Palliativmedizin

Therapie

Palliativtherapie

Trotz aller Therapiemöglichkeiten ist Lungenkrebs in fortgeschrittenem Stadium nicht heilbar. Zum Beispiel wenn ein Tumor nicht mehr komplett operativ entfernt werden kann oder sich bereits Tochtergeschwulste (Metastasen) in anderen Organen und/oder Lymphknoten gebildet. In solchen Fällen steht die palliative Behandlung im Vordergrund.

Was ist Palliativtherapie?

Die Palliativtherapie hat zum Ziel das Tumorwachstum möglichst einzudämmen, Schmerzen und andere Begleiterscheinungen zu mindern und ganz allgemein die Lebensqualität eines Krebspatienten zu erhöhen. Eine Heilung der Krebserkrankung kann mittels der Palliativtherapie nicht mehr erreicht werden.

Welche Symptome können gelindert werden?

Zur Behandlung des Tumors und eventueller Metastasen kommen im Rahmen der Palliativversorgung Chemo-, Strahlen- und zielgerichtete Therapien infrage.

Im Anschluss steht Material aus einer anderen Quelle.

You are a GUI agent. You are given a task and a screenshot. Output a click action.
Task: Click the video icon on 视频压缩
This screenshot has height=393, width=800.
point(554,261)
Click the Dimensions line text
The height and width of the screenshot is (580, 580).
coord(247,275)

  • Bei nicht-kleinzelligen Tumoren kann eine Bestrahlung der Lunge Beschwerden wie Atemnot und Schmerzen lindern.
  • Die Bestrahlung von Knochenmetastasen führt ebenfalls zu weniger Schmerzen und einer geringeren Bruchgefahr.
  • Bei Hirnmetastasen werden durch eine Strahlentherapie Begleiterscheinungen wie Lähmungen oder Krampfanfälle eingedämmt.
  • Bisphosphonate können bei Knochenmetastasen die Knochensubstanz stabilisieren.
  • Eine Chemotherapie kann viele verschiedene Beschwerden lindern, da sie gleichzeitig auf alle Tumoren und deren Metastasen wirkt.
  • Zielgerichtete Therapien können bei nicht-kleinzelligen Tumoren die Chemotherapie unterstützen.
    Kleinzellige Tumoren neigen stark zur Bildung von Metastasen. Hier kommt häufig eine Kombination aus Strahlen- und Chemotherapie infrage.
  • Eine Bestrahlung des Kopfes kann bei kleinzelligen Tumoren helfen, Hirnmetastasen vorzubeugen.
Ziel der Palliativtherapie ist es, Schmerzen so weit es geht zu lindern.

Was ist eine Schmerztherapie?

Ein wichtiger Teil der Palliativmedizin ist eine effektive Behandlung von Schmerzen. Sprechen Sie Ihren Arzt auf die vielfältigen Möglichkeiten einer Schmerztherapie an. Die Angst vor der Einnahme starker Schmerzmittel ist unbegründet: Speziell ausgebildete Schmerztherapeuten entwickeln mit Ihnen eine genau auf Ihre Bedürfnisse abgestimmte Therapie.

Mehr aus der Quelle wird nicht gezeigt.